At his first press conference, Gatchalian said he has started talking with people from the academe, especially those from the University of the Philippines (UP), which he described as having “very good” social welfare and community programs.
He said he already sought the assistance of UP president Danilo Concepcion in his attempt to add more experts in the agency.
“I asked him if he can lead me to experts on social work so we can add more people in our agency. This is not to replace anyone, but to enhance it,” Gatchalian told reporters at the Department of Social Welfare and Development’s (DSWD) central office in Quezon City.
For instance, he said he wants to improve the services at the DSWD’s residential care facilities and halfway houses which shelter members of the vulnerable sector, such as the youth, women, persons with disabilities, indigenous peoples and senior citizens.
By next week, Gatchalian said he would visit these facilities to see for himself what needs to be improved and to find out what kind of “talents” they will designate in those shelters.
Looking for talents
“Do we have enough professionals to care for the vulnerable sectors there?
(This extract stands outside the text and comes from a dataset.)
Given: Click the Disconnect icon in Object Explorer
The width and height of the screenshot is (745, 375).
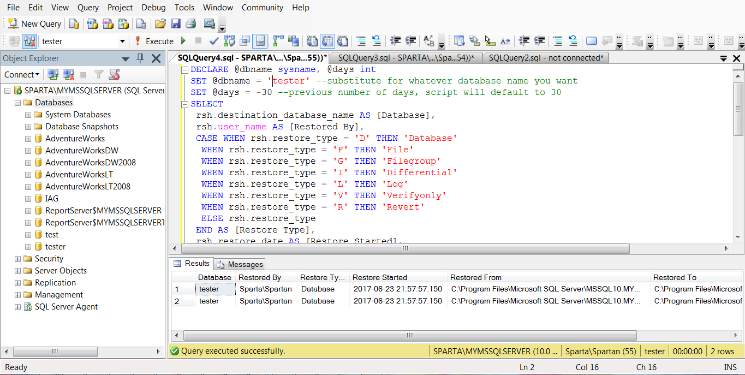Looking at the screenshot, I should [68, 74].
That’s why I sought the necessary assistance from the people of the academe who can point out to us where the talents are so we can beef up our manning here in the DSWD,” he explained.
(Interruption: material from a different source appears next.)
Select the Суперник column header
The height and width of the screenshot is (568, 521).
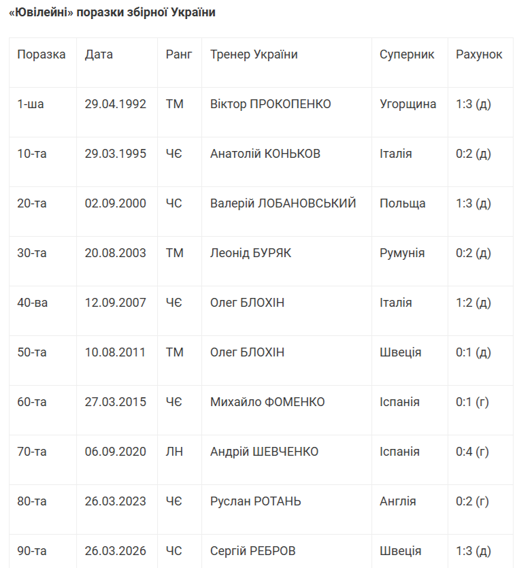click(407, 54)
Gatchalian believes he is capable in leading the agency, counting his credentials as chief of a city government, although he said he still needs the insights of longtime social workers at the DSWD.
According to the former Valenzuela City mayor, he will designate state social workers to be a part of the DSWD’s decision-making processes “so we can hear their expert opinions” on matters and programs of the agency.
“First of all, they have the institutional and stock knowledge, they were the ones who briefed me on the programs we have so we will listen to them,” Gatchalian said.
“I’ll make sure that I will put them (social workers) in the decision making table so we can hear their opinions on what we have to improve and how we can implement our programs,” he added.
He also pointed out that the DSWD will need to boost its logistics, especially on disaster response which he described as a “logistics game.”
“I probably have the skill sets that I drew from my experience in the local government, but I will not claim that I know everything so that’s why we will lean on the expertise of the bureaucrats of DSWD,” Gatchalian said.